# What to work on
Reproduce, unchanged, the lines between the one holding "Nature at its best (110, 1448)" and the last line of the records, including both ends, but no pictures.

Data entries
● ● ● ● ● ● ●

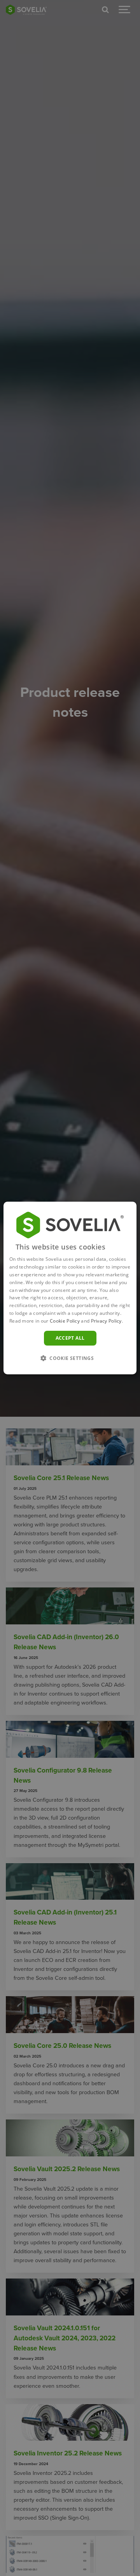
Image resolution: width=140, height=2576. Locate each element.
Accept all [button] (70, 1338)
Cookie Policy (65, 1321)
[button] (70, 1358)
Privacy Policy (106, 1321)
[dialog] (70, 1288)
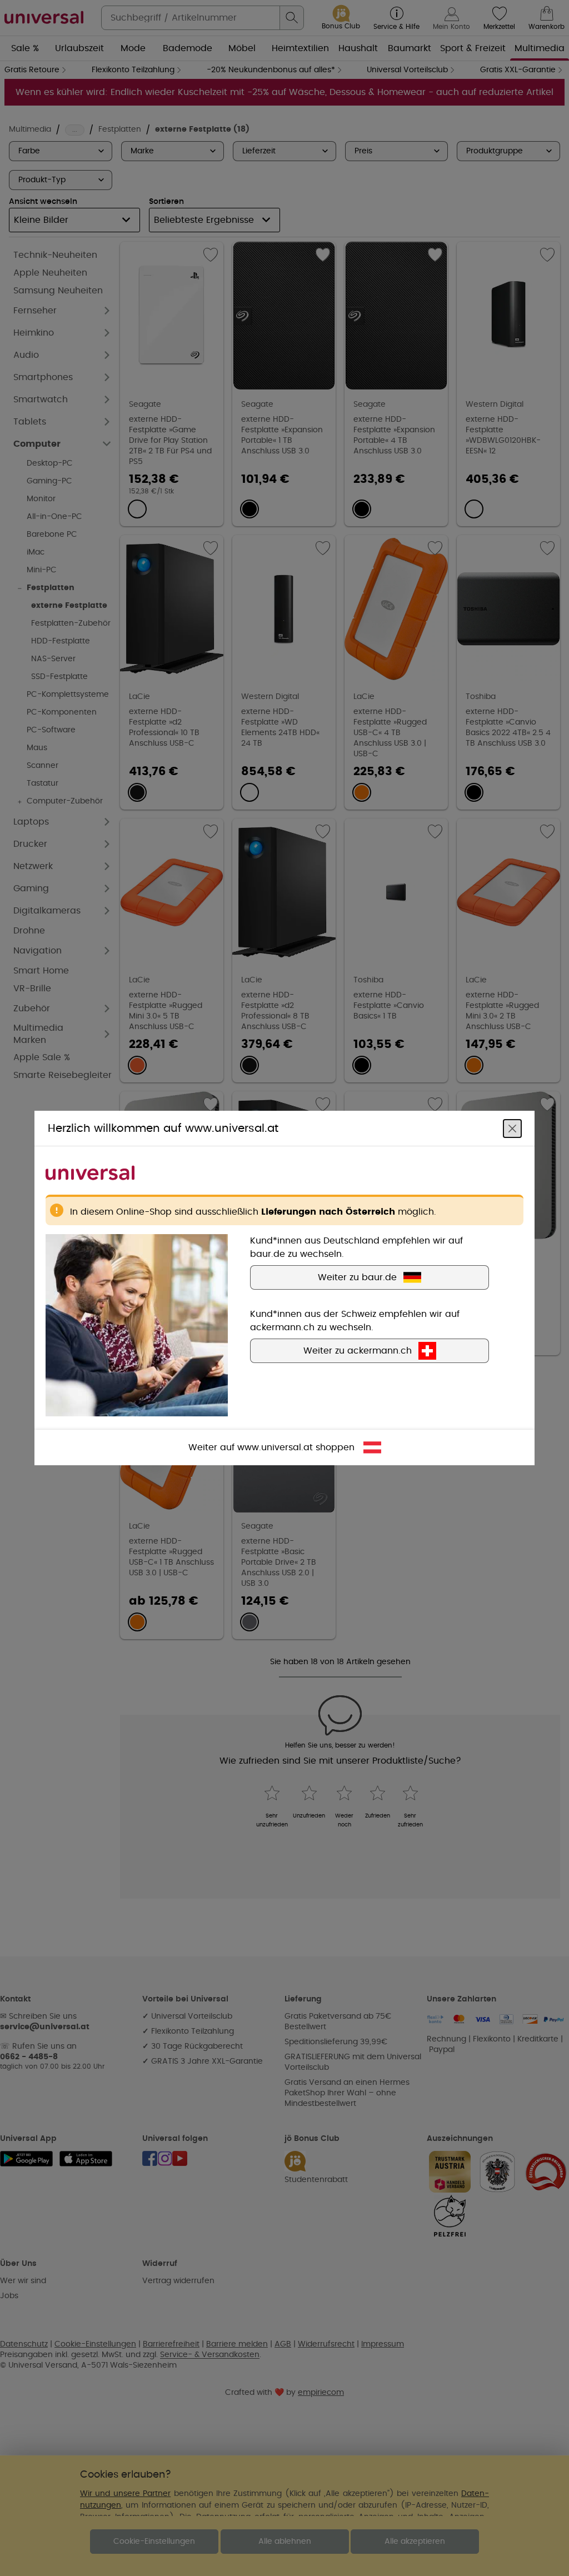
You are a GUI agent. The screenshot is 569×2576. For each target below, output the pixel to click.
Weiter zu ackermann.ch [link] (357, 1350)
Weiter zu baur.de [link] (357, 1277)
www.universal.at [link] (275, 1447)
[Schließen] (512, 1128)
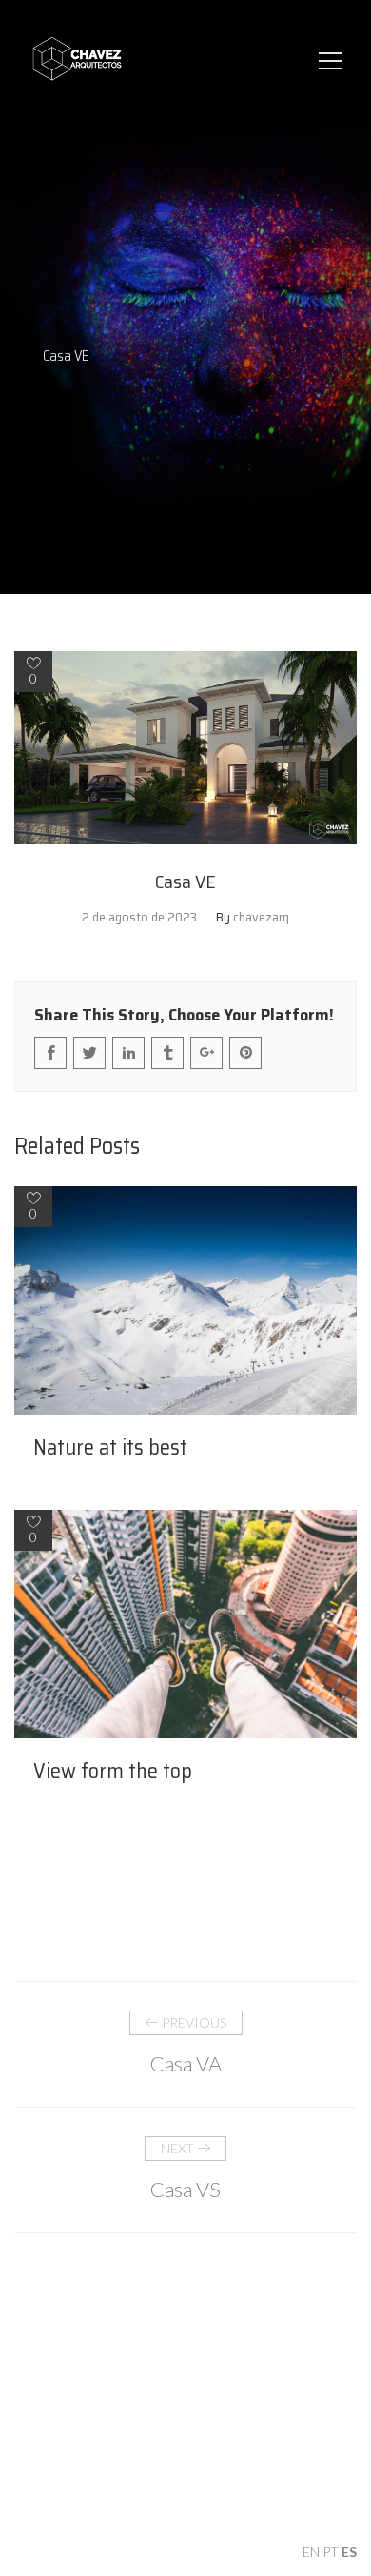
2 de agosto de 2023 (139, 916)
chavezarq (261, 916)
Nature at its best (110, 1448)
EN (311, 2552)
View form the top (112, 1771)
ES (349, 2552)
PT (330, 2552)
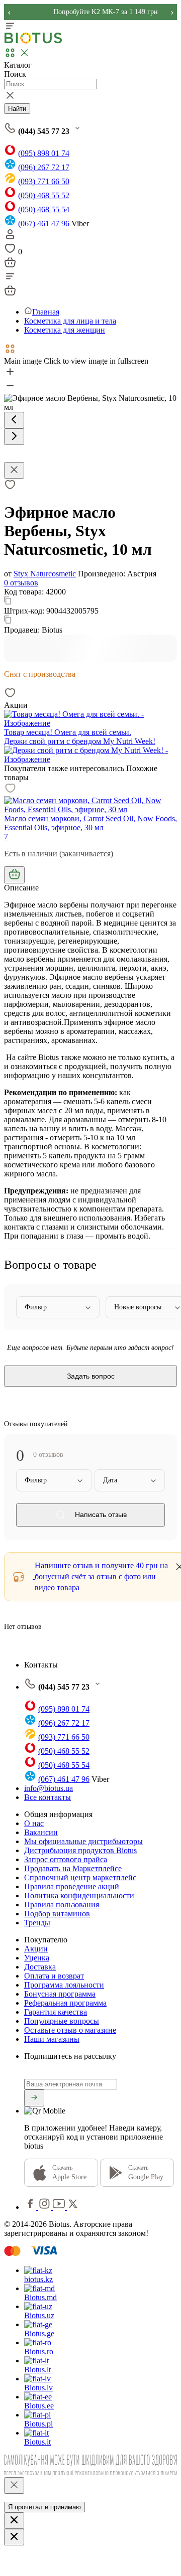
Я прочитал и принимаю (44, 2507)
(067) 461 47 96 (43, 223)
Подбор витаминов (57, 1913)
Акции (36, 1948)
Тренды (37, 1922)
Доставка (40, 1966)
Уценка (36, 1957)
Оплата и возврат (54, 1976)
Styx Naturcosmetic (45, 573)
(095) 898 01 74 (43, 153)
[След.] (14, 436)
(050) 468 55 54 (43, 209)
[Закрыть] (14, 2485)
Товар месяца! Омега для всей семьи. (67, 732)
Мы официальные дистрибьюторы (83, 1841)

● ● ● ● ● ● ●

# Response area
Nature at its best (110, 1448)
EN (311, 2552)
View form the top (112, 1771)
ES (349, 2552)
PT (330, 2552)
Я прочитал и принимаю (44, 2507)
(067) 461 47 96 (43, 223)
Подбор витаминов (57, 1913)
Акции (36, 1948)
Тренды (37, 1922)
Доставка (40, 1966)
Уценка (36, 1957)
Оплата и возврат (54, 1976)
Styx Naturcosmetic (45, 573)
(095) 898 01 74 (43, 153)
[След.] (14, 436)
(050) 468 55 54 (43, 209)
[Закрыть] (14, 2485)
Товар месяца! Омега для всей семьи. (67, 732)
Мы официальные дистрибьюторы (83, 1841)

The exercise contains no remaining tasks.